Document extract:
*-*-*
This is a large chamber organ probably built by Thomas Parker, a maker best known for the instrument he built for the Foundling Hospital, London, with which Handel was associated. Both this and the Foundling Hospital instrument have a series of extra notes in each octave. These allow the player to choose notes that were not normally available on the keyboard. The levers can be seen on either side of the keyboard. Although the extra pipes allowed the musician to play in a wider range of keys they are difficult to use in practice without the help of an assistant.To get the most out of this pipe organ you literally have to ‛pull out all the stops’. The phrase comes from the knobs, or stops, that control the flow of air to the instrument’s pipes. Pull out all four stops on this 54-key organ and you’ll open up over 200 pipes. The resulting sound can easily fill a room in a grand house, or even a small church.
Technical description: English chamber organ. Compass 54 notes, G₁ - E₆ [GG/BB - e''']. Four extra pipes in each octave to provide enharmonic tuning for A♭, A♯, D♭ and D♯. The enharmonic pitches are pre-selected by two sliders above the stops on either side of the keyboard.
*-*-*
[Stored data]

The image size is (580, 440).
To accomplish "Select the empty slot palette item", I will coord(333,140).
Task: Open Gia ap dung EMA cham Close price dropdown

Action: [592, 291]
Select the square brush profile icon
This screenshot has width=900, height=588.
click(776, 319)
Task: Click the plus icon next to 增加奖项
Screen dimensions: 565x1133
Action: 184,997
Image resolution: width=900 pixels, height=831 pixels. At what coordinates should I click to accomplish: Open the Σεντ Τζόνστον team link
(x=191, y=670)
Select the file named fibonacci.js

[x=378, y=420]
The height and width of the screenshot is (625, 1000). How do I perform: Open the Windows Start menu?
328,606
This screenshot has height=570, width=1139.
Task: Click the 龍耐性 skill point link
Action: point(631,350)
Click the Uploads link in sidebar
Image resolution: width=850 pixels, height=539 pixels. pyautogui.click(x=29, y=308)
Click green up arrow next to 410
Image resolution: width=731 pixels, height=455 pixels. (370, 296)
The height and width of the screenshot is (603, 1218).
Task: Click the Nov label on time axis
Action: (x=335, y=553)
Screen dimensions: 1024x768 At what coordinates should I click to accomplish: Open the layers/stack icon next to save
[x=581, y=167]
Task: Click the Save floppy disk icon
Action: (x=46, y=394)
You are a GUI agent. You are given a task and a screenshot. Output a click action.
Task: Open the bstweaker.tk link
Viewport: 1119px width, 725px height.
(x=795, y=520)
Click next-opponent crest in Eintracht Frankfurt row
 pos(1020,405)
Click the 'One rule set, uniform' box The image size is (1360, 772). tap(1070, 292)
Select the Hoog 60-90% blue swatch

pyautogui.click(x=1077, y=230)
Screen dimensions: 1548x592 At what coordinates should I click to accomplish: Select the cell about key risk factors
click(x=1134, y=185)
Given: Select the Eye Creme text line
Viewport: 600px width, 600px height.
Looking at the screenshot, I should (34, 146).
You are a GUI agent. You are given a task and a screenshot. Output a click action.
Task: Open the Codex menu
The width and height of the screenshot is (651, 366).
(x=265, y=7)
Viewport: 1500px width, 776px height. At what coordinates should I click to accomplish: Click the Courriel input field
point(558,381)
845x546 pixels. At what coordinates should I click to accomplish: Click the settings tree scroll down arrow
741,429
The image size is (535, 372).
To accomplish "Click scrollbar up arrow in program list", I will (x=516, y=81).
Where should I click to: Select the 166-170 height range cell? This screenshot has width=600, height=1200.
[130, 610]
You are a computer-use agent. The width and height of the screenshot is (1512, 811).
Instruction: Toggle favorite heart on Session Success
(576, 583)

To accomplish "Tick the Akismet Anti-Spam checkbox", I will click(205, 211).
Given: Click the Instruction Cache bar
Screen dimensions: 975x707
*-*-*
How to complete this task: According to the chamber organ description, how many pipes open up when all four stops are pulled out?

Answer space: Over 200 pipes.